McRoberts had bone spurs cleaned out of his toe this summer after a successful season with the Charlotte Bobcats. He played well at times against the Heat in the first round of the 2014 playoffs, but his most memorable play from that series was elbowing LeBron James in the throat. Hoping to keep James in Miami, the Heat signed McRoberts to a four-year deal.
McRoberts said Tuesday that his back is no longer injured, but he doesn’t know when he’ll be cleared to play. Chris Bosh noted Monday that McRoberts injured himself on the first day of training camp and has been out ever since.
“Day by day, that’s how we’re taking it,” Spoelstra said. “He’s able to do more each day. I know he’s getting antsy, but we want to make sure that we’re taking it step by step.”
McRoberts missed his fourth-straight preseason game Tuesday. The Heat has envisioned a role for him similar to the flex-four position manned by Boris Diaw in San Antonio, but all that is on hold. Bosh said Monday the Heat’s plans for McRoberts are a good “theory,” but it doesn’t mean anything if McRoberts doesn’t practice with the team.
With Spoelstra changing his starting lineup and rotation from game to game so far this preseason, it’s clear at this point that McRoberts’ absence stunted the usefulness of the Heat’s training camp.
“We really don’t know what lineup we’re going to go with right now, so it’s still some experimental things going on with us,” center Udonis Haslem said Monday. “The most important thing now is we continue to learn. Coach will figure out the lineups and rotations and stuff like that, but the majority of teams right now already have that starting lineup, and have that first five guys they know they’re going with. We’re still trying to figure it out, but I’m encouraged by the way we come in and practice and listen and make improvements.”

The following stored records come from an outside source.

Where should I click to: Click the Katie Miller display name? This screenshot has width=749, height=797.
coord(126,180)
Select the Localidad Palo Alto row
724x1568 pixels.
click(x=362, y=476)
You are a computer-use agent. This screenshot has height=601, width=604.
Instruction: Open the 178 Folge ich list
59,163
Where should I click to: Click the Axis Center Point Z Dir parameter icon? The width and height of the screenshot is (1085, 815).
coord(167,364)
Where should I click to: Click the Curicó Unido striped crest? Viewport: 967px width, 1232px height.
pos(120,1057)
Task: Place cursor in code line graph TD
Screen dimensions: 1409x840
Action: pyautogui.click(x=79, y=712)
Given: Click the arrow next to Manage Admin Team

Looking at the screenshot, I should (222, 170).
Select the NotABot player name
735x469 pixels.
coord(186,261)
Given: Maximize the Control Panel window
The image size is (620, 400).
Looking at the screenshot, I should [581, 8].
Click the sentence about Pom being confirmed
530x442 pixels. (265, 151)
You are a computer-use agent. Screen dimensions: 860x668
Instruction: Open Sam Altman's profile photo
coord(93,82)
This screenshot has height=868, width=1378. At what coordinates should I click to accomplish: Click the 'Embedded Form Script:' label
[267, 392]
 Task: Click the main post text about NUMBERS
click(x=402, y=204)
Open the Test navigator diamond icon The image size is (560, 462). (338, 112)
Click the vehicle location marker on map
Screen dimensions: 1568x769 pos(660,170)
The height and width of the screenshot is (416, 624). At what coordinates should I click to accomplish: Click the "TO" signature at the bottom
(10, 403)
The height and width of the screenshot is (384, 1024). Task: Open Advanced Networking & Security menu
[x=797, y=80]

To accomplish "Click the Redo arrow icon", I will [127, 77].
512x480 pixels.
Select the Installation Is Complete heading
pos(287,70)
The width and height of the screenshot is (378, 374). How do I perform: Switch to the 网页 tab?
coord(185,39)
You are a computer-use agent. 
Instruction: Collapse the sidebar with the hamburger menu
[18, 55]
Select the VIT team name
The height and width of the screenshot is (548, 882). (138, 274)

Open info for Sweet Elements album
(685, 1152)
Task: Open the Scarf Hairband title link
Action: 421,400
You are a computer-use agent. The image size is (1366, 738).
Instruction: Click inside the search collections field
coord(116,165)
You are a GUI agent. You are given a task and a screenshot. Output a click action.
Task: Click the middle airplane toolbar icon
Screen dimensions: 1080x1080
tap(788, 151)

Bosh called rookie forward James Ennis “a diamond in the rough,” after Monday morning’s shoot-around session, but the Heat’s All-Star center also said he’s still not calling Ennis by his first name.
“Just Rook,” Bosh said.
Buzz has grown around Ennis during the preseason, but Bosh is tempering expectations. Ennis’ progress will be slow this season, Bosh said.
“It’s a continuous quest,” Bosh said. “I’m not really sure he can help us out now, but he’s going to get better and what he’s going to be able to do is going to be huge compared to what he’s doing now, so we just need him to continue to grow and continue to learn, and just improve day by day.”
Spoelstra said Ennis’ energy level on the court could make up for his lack of experience this season.
“He’s a high-motor energy player, a lot of activity,” Spoelstra said. “Those players tend to be able to play with any rotation. That’s great point for everybody.
“You play with activity, you play with effort, you do it consistently, sometimes that can transcend the things you might not have experience or knowledge of right now.”